Department of the Interior
|Office of the Secretary
For Immediate Release:
July 26, 2006
Contact: Shane Wolfe (DOI)
David Barna (NPS)
|Note to media: Director Mainella will host a conference call with credentialed reporters TODAY at 3:00pm EDT. Call-in number is (888)296-1938. Participant code is 209752.|
National Park Service Director Fran Mainella Announces Resignation
WASHINGTON – National Park Service Director Fran Mainella, the 16th NPS director, announced that, after nearly six years of service, she will leave her position to devote more time to her family.
“Now, in my sixth year as Director, it is time for me to pursue opportunities that will allow me more time to spend with my family, including my parents and in-laws who have been having health issues. Thus, with mixed emotions, I request that my resignation be effective on a mutually agreeable date that is beneficial to the National Park Service and the Department of the Interior.”
Secretary of the Interior Dirk Kempthorne applauded her strong leadership of the National Park Service.
In a letter, Kempthorne wrote to her, "You wrote history in helping to create the Great Sand Dunes and Lewis and Clark National Parks. You led the effort to get 6,000 park improvement projects started or completed. You helped create the Natural Resource Challenge that has invested more than $450 million to protect national parks. You tripled cyclic park maintenance funding.”
“Perhaps your most important contribution, one that will endure long past your tenure as Director, is your effort to foster a culture of partnership within the National Park Service. Thanks to your leadership, today virtually every national park works in partnership with state and local officials, local residents and friends groups.”
“Prior to your leaving, I look forward to working with you in planning and celebrating the 90th anniversary of the National Park Service. You have said that our ‘National Parks are the soul of America and a gift to the world.’ I agree. The 90th anniversary should launch a campaign for the National Parks to remain as havens of enjoyment, learning, recreation, and personal renewal for the next 100 years.”
“You can take deep satisfaction that 96% of visitors enjoy their time in national parks. On behalf of a grateful nation, the President and me, please accept our heartfelt thanks for the energy and enthusiasm you invested in your service as Director of the National Park Service. Congratulations on a job well done. From our discussions, this is a time when your family must take priority over the demands of public service. I honor your decision.”
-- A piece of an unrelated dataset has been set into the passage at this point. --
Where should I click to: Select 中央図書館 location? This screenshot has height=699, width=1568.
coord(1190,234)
In her letter to the President, Mainella also thanked Mrs. Bush, who serves as honorary chair of the National Park Foundation and has “demonstrated her commitment to both national parks and to children. She is helping young people discover their national parks and teaching them how to protect and enjoy them.”
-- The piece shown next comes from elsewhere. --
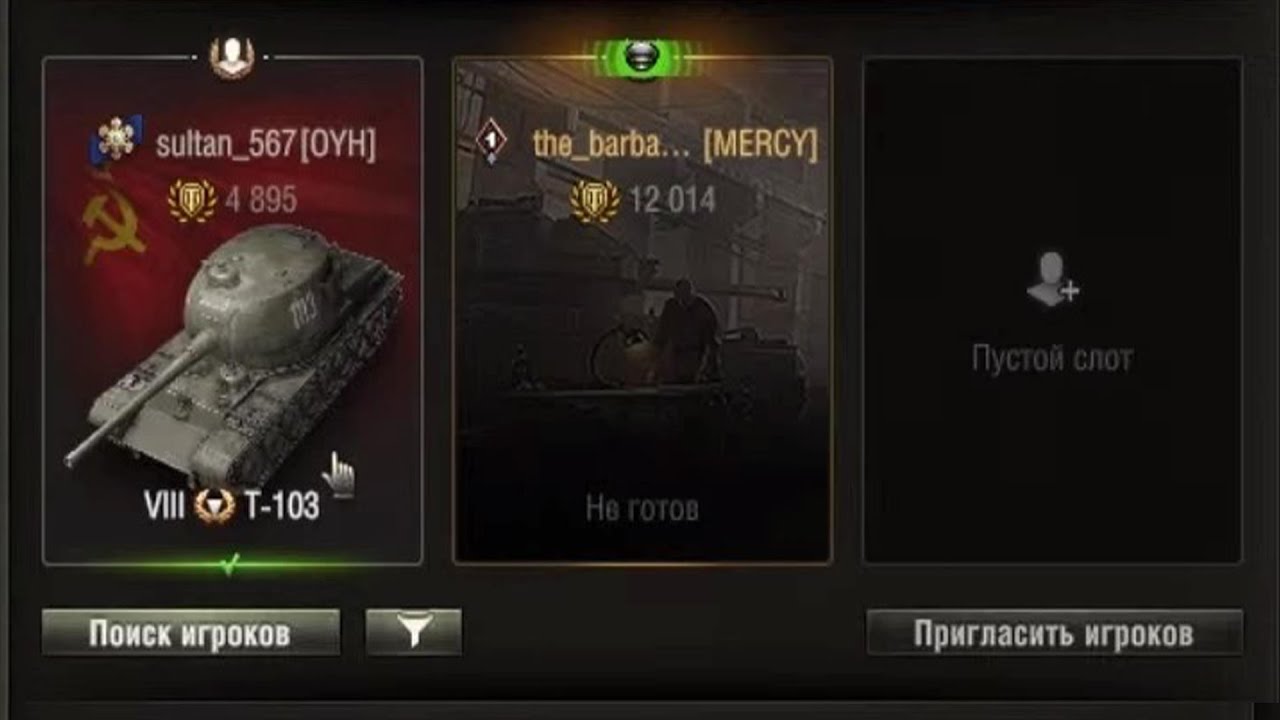Click player name the_barba… [MERCY]

tap(675, 144)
Mainella garnered accolades for her leadership from NPS career employees as well as conservation leaders.
“Career National Park Service employees admire Fran’s love for the national parks,” said Steve Martin, NPS Deputy Director. “We respect her energy, enthusiasm and commitment to our mission. We respect the decision she has made and will miss her when she leaves.”
“It was a great pleasure working with Fran Mainella during all of her nearly six-year period of service,” said conservationist and businessman David Rockefeller. “Fran put the welcome mat out at national parks for millions of Americans. As former Citizen Chair of the National Park Foundation, I worked very closely and happily with her.”
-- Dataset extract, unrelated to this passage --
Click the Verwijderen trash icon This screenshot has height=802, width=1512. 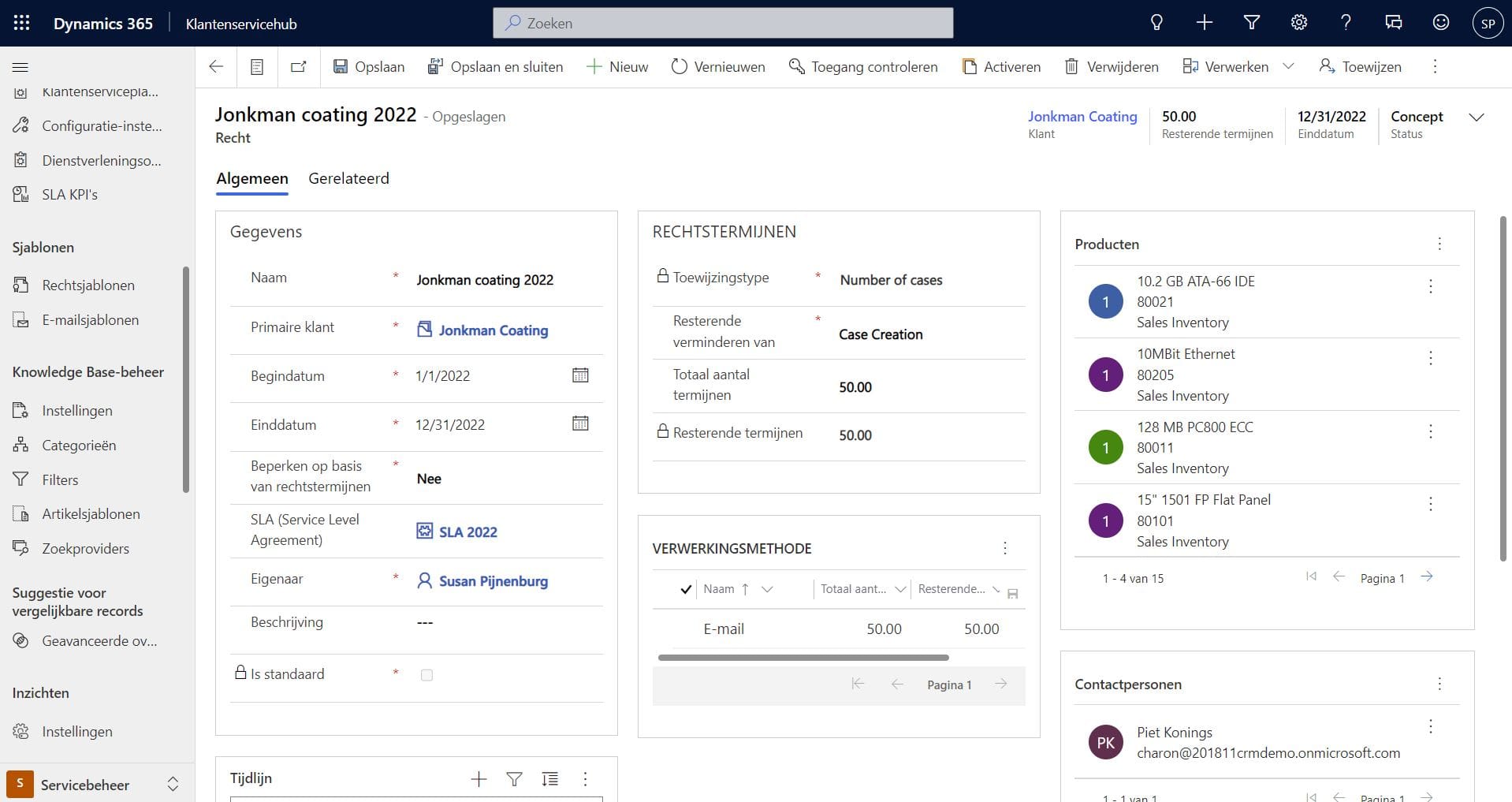coord(1071,67)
“Fran is famous for her commitment to creating partnerships and preserving the natural and cultural resources within the national parks. She has been a terrific leader of the National Park Service, and we Americans owe Director Mainella a debt of gratitude for all she has done,” said Patrick Noonan, Chairman Emeritus of The Conservation Fund.
Mainella will continue to serve as Director through the planning and celebration of the 90th anniversary of the National Park Service and through the completion of the 2006 National Park Service Management Policies and other important projects.
The Connecticut native obtained her Bachelor's Degree from the University of Connecticut and her Master's from Central Connecticut State College.